Stored items:

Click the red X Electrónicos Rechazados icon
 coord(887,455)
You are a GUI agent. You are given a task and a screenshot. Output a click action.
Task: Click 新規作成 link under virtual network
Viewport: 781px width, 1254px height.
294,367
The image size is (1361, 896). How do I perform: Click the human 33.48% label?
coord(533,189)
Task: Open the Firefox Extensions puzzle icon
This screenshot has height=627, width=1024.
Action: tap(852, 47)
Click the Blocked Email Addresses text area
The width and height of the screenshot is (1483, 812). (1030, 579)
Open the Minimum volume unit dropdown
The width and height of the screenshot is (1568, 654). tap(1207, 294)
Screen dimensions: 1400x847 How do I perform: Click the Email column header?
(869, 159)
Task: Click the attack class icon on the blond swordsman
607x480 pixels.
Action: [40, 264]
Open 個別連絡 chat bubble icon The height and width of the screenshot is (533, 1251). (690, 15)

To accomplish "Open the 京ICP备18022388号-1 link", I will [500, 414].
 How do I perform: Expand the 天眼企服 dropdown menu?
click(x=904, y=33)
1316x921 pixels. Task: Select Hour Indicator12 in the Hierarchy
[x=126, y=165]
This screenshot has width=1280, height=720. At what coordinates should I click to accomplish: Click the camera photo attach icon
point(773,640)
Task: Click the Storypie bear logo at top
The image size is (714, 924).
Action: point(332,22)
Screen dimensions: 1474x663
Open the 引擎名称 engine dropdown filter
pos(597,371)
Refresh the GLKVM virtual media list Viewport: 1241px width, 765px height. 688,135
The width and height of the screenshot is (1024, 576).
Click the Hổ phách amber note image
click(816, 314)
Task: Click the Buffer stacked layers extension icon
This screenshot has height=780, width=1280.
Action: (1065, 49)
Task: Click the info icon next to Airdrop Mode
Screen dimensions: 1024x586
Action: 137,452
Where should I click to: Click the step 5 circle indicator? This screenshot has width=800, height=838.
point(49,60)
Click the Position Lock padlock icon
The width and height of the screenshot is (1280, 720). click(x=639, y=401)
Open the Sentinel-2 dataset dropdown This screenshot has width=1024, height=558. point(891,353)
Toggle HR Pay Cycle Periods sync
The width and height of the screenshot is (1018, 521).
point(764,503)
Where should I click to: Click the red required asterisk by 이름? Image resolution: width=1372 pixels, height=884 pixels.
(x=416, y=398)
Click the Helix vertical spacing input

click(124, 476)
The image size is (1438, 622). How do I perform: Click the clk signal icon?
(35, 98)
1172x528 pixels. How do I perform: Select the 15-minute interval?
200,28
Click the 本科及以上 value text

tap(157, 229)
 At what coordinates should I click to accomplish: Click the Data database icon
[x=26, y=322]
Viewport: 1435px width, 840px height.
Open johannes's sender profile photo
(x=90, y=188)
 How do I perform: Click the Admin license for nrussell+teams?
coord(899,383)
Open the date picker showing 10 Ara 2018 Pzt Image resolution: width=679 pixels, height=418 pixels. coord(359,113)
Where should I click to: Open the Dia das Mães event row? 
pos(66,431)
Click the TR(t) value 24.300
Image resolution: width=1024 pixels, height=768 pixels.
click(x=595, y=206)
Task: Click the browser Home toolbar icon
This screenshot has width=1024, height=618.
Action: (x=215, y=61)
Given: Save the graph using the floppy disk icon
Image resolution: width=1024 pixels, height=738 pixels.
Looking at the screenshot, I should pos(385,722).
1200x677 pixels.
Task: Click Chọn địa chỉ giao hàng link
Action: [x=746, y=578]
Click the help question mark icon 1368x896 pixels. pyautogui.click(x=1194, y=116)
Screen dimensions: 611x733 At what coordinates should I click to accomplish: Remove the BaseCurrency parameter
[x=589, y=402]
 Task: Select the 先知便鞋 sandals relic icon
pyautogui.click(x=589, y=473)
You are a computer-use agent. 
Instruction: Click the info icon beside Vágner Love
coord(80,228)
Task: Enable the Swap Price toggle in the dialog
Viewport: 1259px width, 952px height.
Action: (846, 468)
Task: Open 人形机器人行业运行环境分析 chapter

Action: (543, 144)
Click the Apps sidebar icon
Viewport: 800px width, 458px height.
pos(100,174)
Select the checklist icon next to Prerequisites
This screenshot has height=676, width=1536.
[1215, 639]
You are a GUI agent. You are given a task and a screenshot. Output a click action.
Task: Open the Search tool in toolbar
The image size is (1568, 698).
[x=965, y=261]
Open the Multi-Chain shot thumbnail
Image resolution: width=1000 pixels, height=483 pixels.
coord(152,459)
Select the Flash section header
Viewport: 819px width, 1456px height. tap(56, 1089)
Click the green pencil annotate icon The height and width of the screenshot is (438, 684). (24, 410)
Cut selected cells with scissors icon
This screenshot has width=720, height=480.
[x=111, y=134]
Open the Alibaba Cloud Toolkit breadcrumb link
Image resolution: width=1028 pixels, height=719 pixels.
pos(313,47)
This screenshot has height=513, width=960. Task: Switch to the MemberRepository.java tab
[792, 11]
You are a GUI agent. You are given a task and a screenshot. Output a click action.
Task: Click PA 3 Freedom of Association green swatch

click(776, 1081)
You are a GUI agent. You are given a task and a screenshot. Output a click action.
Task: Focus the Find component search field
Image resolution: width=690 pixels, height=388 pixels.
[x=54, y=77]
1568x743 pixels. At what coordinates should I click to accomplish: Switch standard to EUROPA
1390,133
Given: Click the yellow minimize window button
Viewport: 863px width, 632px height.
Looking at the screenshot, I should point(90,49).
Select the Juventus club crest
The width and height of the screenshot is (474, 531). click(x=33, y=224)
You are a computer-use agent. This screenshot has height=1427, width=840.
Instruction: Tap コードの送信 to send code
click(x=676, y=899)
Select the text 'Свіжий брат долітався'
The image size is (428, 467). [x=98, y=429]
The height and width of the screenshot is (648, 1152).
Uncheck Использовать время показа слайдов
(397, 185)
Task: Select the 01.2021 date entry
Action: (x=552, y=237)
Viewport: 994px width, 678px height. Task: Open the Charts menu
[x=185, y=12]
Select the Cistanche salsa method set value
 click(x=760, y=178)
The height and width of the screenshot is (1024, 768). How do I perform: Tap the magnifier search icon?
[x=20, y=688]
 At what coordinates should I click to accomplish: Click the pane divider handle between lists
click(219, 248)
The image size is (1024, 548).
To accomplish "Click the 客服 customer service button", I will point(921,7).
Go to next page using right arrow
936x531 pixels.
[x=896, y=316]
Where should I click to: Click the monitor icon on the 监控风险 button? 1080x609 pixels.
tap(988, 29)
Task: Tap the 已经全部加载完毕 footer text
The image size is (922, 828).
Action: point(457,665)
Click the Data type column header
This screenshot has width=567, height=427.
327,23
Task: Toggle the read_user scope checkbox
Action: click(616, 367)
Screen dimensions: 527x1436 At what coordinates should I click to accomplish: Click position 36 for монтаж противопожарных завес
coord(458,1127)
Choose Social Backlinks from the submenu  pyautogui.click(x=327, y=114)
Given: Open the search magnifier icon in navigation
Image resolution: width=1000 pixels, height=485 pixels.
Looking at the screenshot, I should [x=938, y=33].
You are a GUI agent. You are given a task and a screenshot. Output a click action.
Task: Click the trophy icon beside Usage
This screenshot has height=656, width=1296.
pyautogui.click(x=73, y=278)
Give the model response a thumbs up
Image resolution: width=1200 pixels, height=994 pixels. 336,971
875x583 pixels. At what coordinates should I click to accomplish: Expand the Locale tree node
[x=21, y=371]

What the task requires
Above are the records; print exactly the lines from the line with "Open the Sentinel-2" to the line with "Open the date", including both, and nothing else.

Answer to this task
Open the Sentinel-2 dataset dropdown This screenshot has width=1024, height=558. point(891,353)
Toggle HR Pay Cycle Periods sync
The width and height of the screenshot is (1018, 521).
point(764,503)
Where should I click to: Click the red required asterisk by 이름? Image resolution: width=1372 pixels, height=884 pixels.
(x=416, y=398)
Click the Helix vertical spacing input

click(124, 476)
The image size is (1438, 622). How do I perform: Click the clk signal icon?
(35, 98)
1172x528 pixels. How do I perform: Select the 15-minute interval?
200,28
Click the 本科及以上 value text

tap(157, 229)
 At what coordinates should I click to accomplish: Click the Data database icon
[x=26, y=322]
Viewport: 1435px width, 840px height.
Open johannes's sender profile photo
(x=90, y=188)
 How do I perform: Click the Admin license for nrussell+teams?
coord(899,383)
Open the date picker showing 10 Ara 2018 Pzt Image resolution: width=679 pixels, height=418 pixels. coord(359,113)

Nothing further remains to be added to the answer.